» **What to work on**
Rewrite the records from the start through the line containing "x-tick-label: 6.6-6.12 is", replacing "screenshot" with "capture" and leaving everything else unchanged.

» **Supplied entries**

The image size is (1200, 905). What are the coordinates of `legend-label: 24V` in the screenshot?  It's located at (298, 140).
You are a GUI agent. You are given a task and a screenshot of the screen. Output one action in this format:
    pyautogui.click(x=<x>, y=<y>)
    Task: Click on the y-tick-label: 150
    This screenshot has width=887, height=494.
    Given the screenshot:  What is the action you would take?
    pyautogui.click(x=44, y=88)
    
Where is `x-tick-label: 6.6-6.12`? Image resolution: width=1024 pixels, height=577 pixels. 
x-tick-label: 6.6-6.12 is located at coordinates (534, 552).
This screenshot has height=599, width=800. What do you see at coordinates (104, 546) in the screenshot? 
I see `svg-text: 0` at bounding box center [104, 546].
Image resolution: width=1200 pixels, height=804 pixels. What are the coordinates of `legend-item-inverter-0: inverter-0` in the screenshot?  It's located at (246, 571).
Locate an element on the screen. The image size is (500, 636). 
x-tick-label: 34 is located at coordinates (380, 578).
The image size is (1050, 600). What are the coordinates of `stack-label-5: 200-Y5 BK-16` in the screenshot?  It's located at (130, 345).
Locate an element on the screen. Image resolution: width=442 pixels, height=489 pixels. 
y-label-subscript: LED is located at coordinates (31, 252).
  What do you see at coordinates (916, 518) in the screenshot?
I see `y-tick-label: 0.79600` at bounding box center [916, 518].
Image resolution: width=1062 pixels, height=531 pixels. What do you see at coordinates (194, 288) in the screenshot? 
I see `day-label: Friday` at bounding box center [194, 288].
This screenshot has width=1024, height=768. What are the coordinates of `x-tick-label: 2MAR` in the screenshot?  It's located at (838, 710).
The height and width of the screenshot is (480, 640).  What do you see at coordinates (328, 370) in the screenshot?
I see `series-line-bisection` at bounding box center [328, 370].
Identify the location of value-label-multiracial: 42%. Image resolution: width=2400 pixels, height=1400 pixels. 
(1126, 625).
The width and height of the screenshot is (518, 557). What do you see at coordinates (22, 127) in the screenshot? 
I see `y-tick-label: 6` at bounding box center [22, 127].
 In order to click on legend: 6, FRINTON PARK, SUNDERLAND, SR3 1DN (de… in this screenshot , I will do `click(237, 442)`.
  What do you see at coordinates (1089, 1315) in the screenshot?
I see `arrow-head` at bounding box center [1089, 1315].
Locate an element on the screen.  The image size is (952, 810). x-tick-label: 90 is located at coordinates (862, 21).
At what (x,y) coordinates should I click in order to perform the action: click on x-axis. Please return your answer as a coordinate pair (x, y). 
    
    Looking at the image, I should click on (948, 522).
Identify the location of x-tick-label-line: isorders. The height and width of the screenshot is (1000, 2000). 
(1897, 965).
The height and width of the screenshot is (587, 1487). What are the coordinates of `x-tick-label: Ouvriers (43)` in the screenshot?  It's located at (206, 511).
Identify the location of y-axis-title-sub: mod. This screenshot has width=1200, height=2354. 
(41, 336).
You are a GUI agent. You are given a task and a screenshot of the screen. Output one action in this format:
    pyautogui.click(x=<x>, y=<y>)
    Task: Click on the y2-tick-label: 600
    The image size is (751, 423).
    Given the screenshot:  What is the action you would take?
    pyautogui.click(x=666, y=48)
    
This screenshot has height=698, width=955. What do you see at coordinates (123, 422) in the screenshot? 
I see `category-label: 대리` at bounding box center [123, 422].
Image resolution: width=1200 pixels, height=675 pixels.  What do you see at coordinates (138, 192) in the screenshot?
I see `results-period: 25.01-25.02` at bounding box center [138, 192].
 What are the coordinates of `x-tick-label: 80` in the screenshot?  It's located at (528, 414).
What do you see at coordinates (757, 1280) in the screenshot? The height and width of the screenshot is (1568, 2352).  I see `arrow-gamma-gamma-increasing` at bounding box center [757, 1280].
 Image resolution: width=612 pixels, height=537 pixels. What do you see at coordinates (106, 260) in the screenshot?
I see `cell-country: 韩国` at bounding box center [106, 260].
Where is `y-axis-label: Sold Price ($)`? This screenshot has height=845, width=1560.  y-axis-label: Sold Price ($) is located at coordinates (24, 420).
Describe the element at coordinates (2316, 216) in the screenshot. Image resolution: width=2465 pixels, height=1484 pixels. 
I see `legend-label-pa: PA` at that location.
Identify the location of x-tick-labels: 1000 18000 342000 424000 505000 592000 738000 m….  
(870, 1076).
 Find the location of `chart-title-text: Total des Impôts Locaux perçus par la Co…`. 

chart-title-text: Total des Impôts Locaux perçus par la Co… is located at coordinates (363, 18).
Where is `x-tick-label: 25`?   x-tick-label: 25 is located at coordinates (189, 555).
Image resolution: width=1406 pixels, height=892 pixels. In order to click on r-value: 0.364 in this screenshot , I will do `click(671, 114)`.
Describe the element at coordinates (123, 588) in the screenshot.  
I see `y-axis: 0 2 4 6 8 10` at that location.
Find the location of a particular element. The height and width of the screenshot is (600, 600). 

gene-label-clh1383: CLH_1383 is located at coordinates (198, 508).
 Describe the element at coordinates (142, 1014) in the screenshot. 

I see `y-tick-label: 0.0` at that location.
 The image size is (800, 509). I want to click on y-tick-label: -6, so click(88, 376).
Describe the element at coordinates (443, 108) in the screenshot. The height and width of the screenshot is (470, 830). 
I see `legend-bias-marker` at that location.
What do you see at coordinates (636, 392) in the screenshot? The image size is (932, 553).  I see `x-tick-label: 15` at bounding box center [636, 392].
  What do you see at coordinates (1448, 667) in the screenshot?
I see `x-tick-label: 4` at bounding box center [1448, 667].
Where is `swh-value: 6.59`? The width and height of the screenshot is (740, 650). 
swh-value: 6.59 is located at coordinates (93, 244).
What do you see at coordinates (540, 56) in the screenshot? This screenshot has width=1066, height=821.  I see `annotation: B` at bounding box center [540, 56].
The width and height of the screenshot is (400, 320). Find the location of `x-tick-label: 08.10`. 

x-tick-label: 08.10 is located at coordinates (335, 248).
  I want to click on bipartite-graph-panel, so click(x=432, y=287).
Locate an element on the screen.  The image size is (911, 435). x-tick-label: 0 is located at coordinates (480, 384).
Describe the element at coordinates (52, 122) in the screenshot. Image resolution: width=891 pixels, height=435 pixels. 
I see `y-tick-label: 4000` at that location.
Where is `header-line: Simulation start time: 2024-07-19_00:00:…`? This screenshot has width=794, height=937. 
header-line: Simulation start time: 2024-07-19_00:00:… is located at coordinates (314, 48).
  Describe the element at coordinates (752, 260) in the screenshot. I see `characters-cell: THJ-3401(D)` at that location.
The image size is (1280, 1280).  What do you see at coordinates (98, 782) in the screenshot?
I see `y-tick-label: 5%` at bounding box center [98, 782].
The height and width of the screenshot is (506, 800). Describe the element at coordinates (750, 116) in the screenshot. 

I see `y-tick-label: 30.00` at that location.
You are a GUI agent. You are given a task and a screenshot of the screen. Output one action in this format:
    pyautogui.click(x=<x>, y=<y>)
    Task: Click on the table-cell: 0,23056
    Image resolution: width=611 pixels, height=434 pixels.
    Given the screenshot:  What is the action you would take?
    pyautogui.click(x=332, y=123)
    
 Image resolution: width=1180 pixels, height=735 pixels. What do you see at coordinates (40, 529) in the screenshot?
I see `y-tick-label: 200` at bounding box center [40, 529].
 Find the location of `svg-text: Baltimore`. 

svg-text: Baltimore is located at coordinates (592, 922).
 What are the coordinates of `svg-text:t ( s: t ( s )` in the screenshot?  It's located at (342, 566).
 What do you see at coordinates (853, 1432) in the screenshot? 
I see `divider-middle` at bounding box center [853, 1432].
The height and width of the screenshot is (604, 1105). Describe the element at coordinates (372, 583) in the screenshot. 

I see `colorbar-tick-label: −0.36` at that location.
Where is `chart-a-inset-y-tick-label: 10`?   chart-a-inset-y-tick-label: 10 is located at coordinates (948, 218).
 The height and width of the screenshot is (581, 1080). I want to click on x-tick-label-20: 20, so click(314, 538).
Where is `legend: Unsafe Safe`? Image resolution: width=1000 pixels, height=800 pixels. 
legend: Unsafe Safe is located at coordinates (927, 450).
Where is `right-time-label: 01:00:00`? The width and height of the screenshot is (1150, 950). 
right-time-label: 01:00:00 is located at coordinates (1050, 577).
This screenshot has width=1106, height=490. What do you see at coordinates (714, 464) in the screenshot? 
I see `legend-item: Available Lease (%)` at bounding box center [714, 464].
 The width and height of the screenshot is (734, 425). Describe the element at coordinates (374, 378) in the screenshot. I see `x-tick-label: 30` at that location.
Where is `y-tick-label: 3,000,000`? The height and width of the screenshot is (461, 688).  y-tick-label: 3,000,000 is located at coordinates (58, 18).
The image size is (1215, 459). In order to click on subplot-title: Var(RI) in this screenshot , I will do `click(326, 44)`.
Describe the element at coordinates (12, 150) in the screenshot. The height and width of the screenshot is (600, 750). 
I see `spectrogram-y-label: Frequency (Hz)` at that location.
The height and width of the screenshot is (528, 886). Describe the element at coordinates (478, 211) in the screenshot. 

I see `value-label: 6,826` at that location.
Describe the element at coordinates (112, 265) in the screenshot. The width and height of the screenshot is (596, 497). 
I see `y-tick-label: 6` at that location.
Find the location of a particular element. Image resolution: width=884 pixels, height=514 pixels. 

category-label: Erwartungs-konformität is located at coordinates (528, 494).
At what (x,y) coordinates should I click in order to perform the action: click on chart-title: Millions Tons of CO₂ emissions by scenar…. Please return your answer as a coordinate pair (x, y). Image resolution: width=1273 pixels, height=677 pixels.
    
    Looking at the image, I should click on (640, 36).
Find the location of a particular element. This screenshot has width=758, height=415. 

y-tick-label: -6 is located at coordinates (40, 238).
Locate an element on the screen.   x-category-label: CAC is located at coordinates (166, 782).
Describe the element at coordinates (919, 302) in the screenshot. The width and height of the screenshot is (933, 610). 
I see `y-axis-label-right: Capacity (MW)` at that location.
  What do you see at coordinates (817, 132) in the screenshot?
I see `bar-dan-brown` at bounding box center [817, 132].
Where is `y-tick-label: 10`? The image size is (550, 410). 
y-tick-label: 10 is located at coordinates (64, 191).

» **Expected answer**
The image size is (1200, 905). What are the coordinates of `legend-label: 24V` in the capture?  It's located at (298, 140).
You are a GUI agent. You are given a task and a capture of the screen. Output one action in this format:
    pyautogui.click(x=<x>, y=<y>)
    Task: Click on the y-tick-label: 150
    This capture has width=887, height=494.
    Given the capture:  What is the action you would take?
    pyautogui.click(x=44, y=88)
    
Where is `x-tick-label: 6.6-6.12`? Image resolution: width=1024 pixels, height=577 pixels. 
x-tick-label: 6.6-6.12 is located at coordinates (534, 552).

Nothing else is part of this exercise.